RECURSO ESPECIAL Nº 1.848.993 - SP (2019/0343405-3) 

RELATOR : MINISTRO GURGEL DE FARIA 

PROCESSUAL CIVIL E TRIBUTÁRIO. RECURSO ESPECIAL REPRESENTATIVO DE CONTROVÉRSIA. EXECUÇÃO FISCAL. SUCESSÃO EMPRESARIAL, POR INCORPORAÇÃO. OCORRÊNCIA ANTES DO LANÇAMENTO, SEM PRÉVIA COMUNICAÇÃO AO FISCO. REDIRECIONAMENTO. POSSIBILIDADE. SUBSTITUIÇÃO DA CDA. DESNECESSIDADE. 

1. A interpretação conjunta dos arts. 1.118 do Código Civil e 123 do CTN revela que o negócio jurídico que culmina na extinção na pessoa jurídica por incorporação empresarial somente surte seus efeitos na esfera tributária depois de essa operação ser pessoalmente comunicada ao fisco, pois somente a partir de então é que Administração Tributária saberá da modificação do sujeito passivo e poderá realizar os novos lançamentos em nome da empresa incorporadora (art. 121 do CTN) e cobrar dela, na condição de sucessora, os créditos já constituídos (art. 132 do CTN). 

2. Se a incorporação não foi oportunamente informada, é de se considerar válido o lançamento realizado em face da contribuinte original que veio a ser incorporada, não havendo a necessidade de modificação desse ato administrativo para fazer constar o nome da empresa incorporadora, sob pena de permitir que esta última se beneficie de sua própria omissão. 

3. Por outro lado, se ocorrer a comunicação da sucessão empresarial ao fisco antes do surgimento do fato gerador, é de se reconhecer a nulidade do lançamento equivocadamente realizado em nome da empresa extinta (incorporada) e, por conseguinte, a impossibilidade de modificação do sujeito passivo diretamente no âmbito da execução fiscal, sendo vedada a substituição da CDA para esse propósito, consoante posição já sedimentada na Súmula 392 do STJ. 

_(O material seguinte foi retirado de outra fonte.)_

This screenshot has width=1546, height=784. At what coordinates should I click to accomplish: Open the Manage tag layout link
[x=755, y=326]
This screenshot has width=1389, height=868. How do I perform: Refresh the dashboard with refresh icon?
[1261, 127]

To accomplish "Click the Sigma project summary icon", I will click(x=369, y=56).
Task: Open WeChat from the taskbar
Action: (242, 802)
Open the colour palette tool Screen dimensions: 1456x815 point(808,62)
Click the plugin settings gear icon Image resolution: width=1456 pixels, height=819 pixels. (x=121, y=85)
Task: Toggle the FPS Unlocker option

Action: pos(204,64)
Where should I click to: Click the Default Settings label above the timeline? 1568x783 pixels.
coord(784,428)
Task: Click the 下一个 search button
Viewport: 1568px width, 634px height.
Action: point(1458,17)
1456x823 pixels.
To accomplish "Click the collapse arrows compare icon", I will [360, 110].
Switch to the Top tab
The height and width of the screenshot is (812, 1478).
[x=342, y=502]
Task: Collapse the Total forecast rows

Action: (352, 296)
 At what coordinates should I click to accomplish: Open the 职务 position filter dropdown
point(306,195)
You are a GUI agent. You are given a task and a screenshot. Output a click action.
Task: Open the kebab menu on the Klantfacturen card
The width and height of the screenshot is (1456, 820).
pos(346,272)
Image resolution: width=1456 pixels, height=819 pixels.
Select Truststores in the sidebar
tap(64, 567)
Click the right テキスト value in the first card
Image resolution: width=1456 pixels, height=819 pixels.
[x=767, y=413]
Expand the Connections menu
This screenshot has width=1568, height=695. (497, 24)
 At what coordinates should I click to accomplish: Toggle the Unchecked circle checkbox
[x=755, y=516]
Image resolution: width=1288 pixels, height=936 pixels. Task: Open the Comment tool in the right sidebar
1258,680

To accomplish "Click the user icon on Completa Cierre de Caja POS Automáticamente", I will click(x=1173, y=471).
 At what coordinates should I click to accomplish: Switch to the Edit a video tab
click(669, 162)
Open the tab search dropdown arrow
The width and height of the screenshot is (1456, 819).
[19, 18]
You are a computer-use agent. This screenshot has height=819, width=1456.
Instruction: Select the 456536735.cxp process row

4. Na incorporação empresarial, a sucessora assume todo o passivo tributário da empresa sucedida, respondendo em nome próprio pela quitação dos créditos validamente constituídos contra a então contribuinte (arts. 1.116 do Código Civil e 132 do CTN). 

5. Cuidando de imposição legal de automática responsabilidade, que não está relacionada com o surgimento da obrigação, mas com o seu inadimplemento, a empresa sucessora poderá ser acionada independentemente de qualquer outra diligência por parte da Fazenda credora, não havendo necessidade de substituição ou emenda da CDA para que ocorra o imediato redirecionamento da execução fiscal. Precedentes. 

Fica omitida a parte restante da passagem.